Billie Holiday was such a presence in my family household that I suspect that she may be the first, at least in my memory, Black American face I have ever seen. My dad and mom had framed portraits of certain heroes on their living room wall in San Francisco. They were Jean Cocteau, Anton Artaud, and Billie Holiday. The very first recording that I think I heard was Lotte Lenya singing from “The Three Penny Opera. ” But indeed, the second most played recordings were by Billie, and to this day, I can’t remember what songs they were or from what album. My first impression of her is her voice, which as a kid, I found very foreign and strange sounding. Now come to think of it, my parents had weird sounding recordings at home. I was raised on the music of Edgar Varese, Paul Bowles's recordings of various Moroccan tribes, and the music of Moondog. All three, to this day, are still perfectly weird to me. My parents' only mainstream albums were classical albums, mostly the recordings of the eccentric (another weirdo) Glenn Gould and the most conservative of all, Vivaldi’s “The Four Seasons. ”
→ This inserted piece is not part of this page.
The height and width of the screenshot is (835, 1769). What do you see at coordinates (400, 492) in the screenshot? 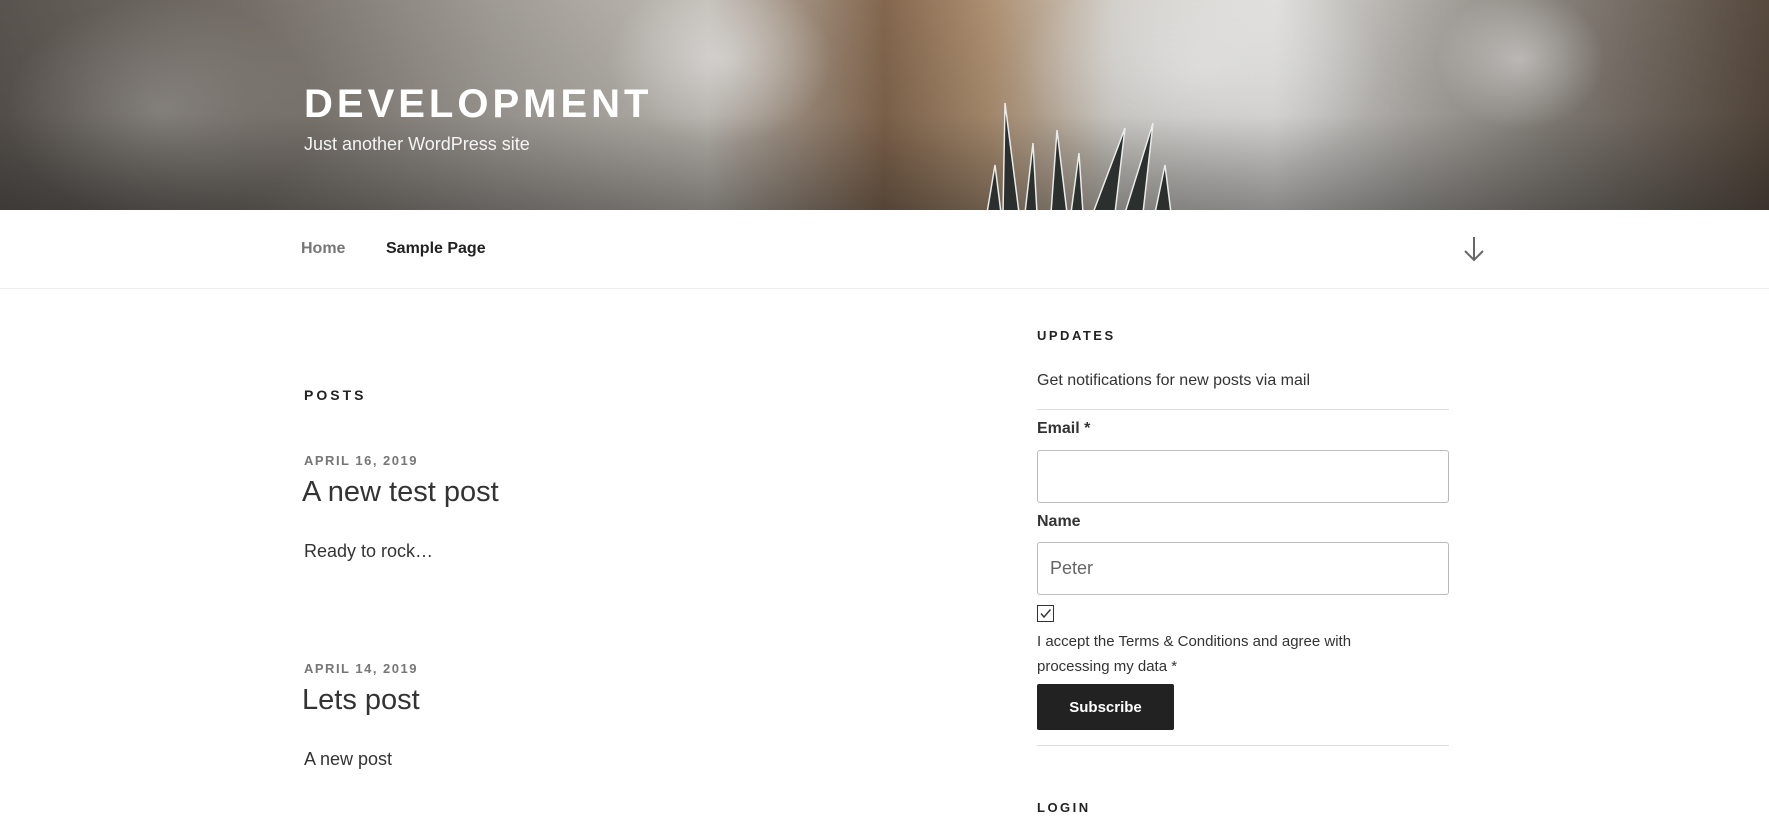
I see `post-title: A new test post` at bounding box center [400, 492].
My father had a direct connection to Billie Holiday because he visited her at Jazz clubs on Central Avenue when he was a zoot-suit-wearing teenager. He told me that he once purchased a glass of coke cola for her during one of her appearances in Los Angeles. I can’t imagine the effect on a white Jewish teenager when meeting the titan of jazz singing Billie or better known to her fans as Lady Day. I have heard many jazz singers in my life, but there was something about Billie that made her stand out. Now, I can appreciate her genius and her ability to express herself through song, but as a child, it alienated me in a sense. Her misery, expressed through her music, was entirely foreign to me. On the other hand, I had an intuitive total understanding of music from the Walt Disney films, which I had never seen. Only from the Mickey Mouse Fan Club TV show or the Disney hour every Sunday night. I was not too fond of the show, but culturally I connected to it, maybe because every kid in my world was in tune with that world. The Sherman brothers wrote the most famous Disney songs, which stuck in my mind like glue. By instinct, and seeing how my parents were affected by Billie, I knew she was the better artist - or as they say on the street - “the real deal. ”
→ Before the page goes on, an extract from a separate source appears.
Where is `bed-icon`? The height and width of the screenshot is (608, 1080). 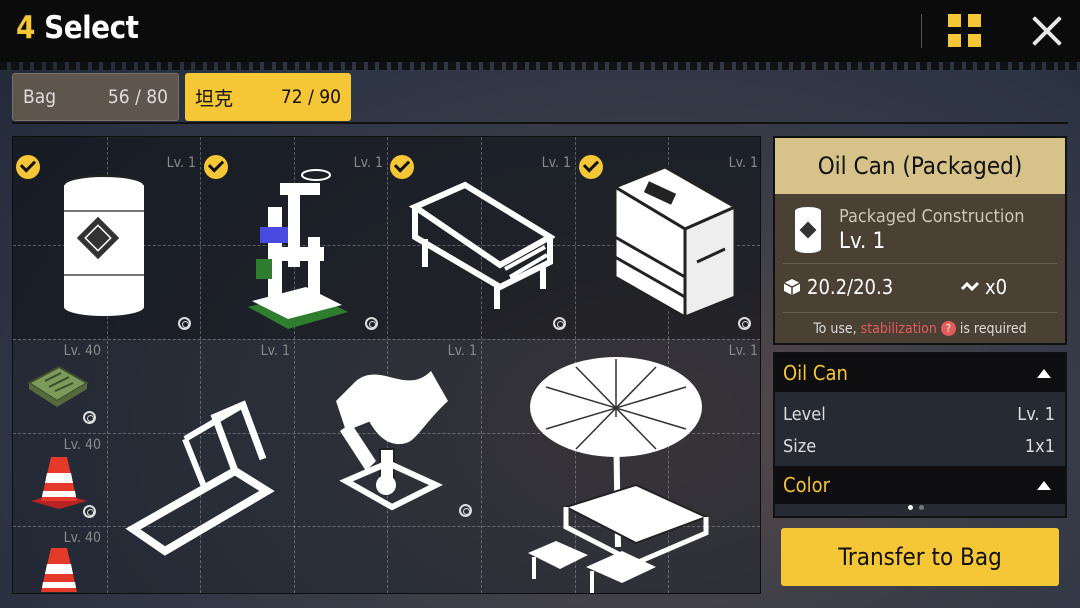 bed-icon is located at coordinates (482, 245).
The way she pronounced her words while singing is one thing that took me a while to grow into. I realized later that the best art is where you have to struggle at first, and then somewhere down the line, you accept it. I’m that way with Van Dyke Parks’ first album, “Song Cycle. ” But that’s another story! As a writer, I’m intrigued by accents and how words are incorporated into popular songs. Lately, I have been giving thought to Lord Buckley and his use of wording when he did his stand-up act if it is even an act! I have a hard time telling what’s real or not real concerning someone on a stage (or, for me, on a TV show) that the border becomes hazy as I watch a performance.
I recently watched an old videotape of the journalist Walter Winchell, a terror and a man who many feared to cross. Also, it has been reported that the J.J. Hunsecker character in the classic film “Sweet Smell of Success” was based on Winchell. Nevertheless, what impresses me is not his politics but his manner of presenting the news, either by the page and, even more impressive, his vocal style while ‘reading’ the news. He was known to come up with a language of sorts called “Winchellese.” He used a lot of sexual terminology within his ‘talks.' My favorite is “trouser-crease-eraser, ” which I gather is a man with an erection. He also has some great sayings for the act of marriage: “Lohengrin it, “handcuffed, ” and of course, “Mendelssohn March. ”
As of now, and of course, these two individuals: Holiday and Winchell, are so far apart on so many levels, but I now have a craving to hear the phrasing of a song inspired by instruments as well Winchell’s playful use of language. Perhaps both are the children of Hugo Ball?